After the mixed bag that was the ’50s, Nintendo turned its attentions to toys, including the carnival-like “Love Tester” and the popular “Kousenjuu” light gun games, which paved the way for the company to turn their attentions to more light gun-based gaming. Slowly, the company moved towards more electronics-heavy games and toys, even though they couldn’t initially keep up with big names like Bandai and Tomy.

Nintendo steadily worked their way into the video game realm, but things really changed in 1974, when the company bought the distribution rights for the Magnavox Odyssey video game console. In 1975, the company set about making their own video arcade games, with Genyo Takeda’s “EVR Race.” By 1977, the company was making its very own consoles, originally styled as five different kinds of the “Color TV-Game.” (The first Color-TV Game console is responsible for bringing six different takes on Pong to the world.)

These consoles were partially designed by Shigeru Miyamoto, who would go on to design Donkey Kong for the company in 1981, a game-changer through and through. Once Donkey Kong hit the market—allowing Nintendo to enjoy licensing their own products to other companies—Nintendo had established itself as a force to be reckoned with in the burgeoning video game sector.

Once Nintendo’s dominance in the industry was recognized, the company began churning out inspiring new creations, from the handheld “Game & Watch” game series, to the “Family Computer” for home gaming (eventually launched as the NES outside of Japan), to the smash-hit that was the Game Boy (invented in 1989). The company’s success continued in the late eighties, thanks to the release of the Super Nintendo (SNES), which also helped kick off the infamous battle with rival Sega.

In 1994, Nintendo celebrated the sale of one billion game cartridges (a tenth of them attributed to Mario games alone).

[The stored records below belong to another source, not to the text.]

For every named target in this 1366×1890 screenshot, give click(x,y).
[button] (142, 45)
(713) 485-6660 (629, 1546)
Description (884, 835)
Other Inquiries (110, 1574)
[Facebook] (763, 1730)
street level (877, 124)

A series of missteps marred the rest of the ’90s, including the disappointing Virtual Boy in 1995, but the company quickly rebounded with the Nintendo 64, the Game Boy Pocket, and the Game Boy Color.

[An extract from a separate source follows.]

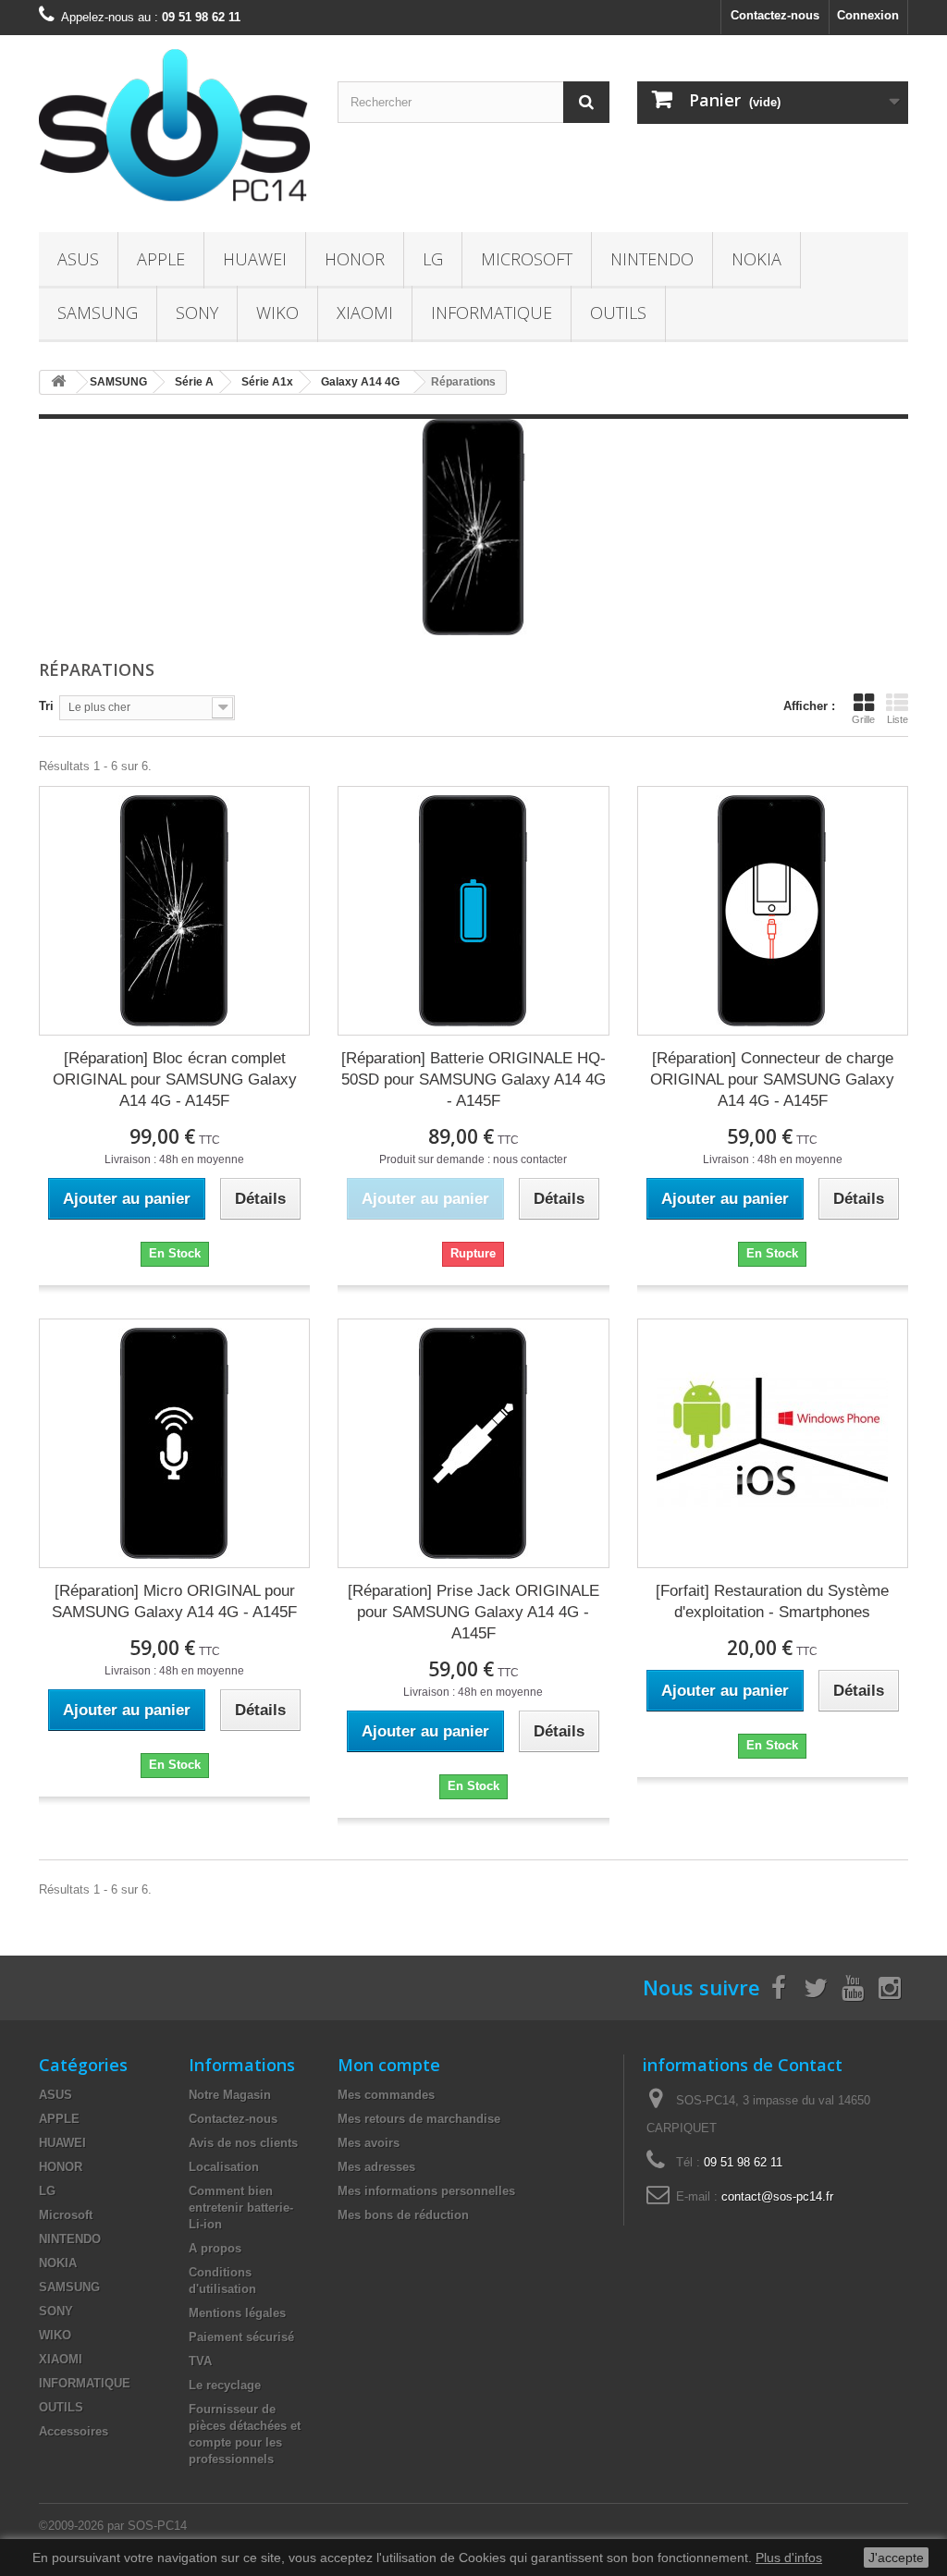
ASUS (78, 259)
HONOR (355, 259)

The aughts proved to be similarly fraught for the company with the disappointment of machines like GameCube and Game Boy Micro. This was briefly tempered by the success of the Nintendo DS and the New Super Mario Bros. game in 2006.

If there’s one thing that’s really changed things for the company, though, it’s the Wii, first introduced in 2006. The motion-controlled system has proven to be especially successful for Nintendo.

Next up for the company? A heavier reliance on glasses-free 3D displays, an interest in video compression, and games that fold in advanced face and voice recognition.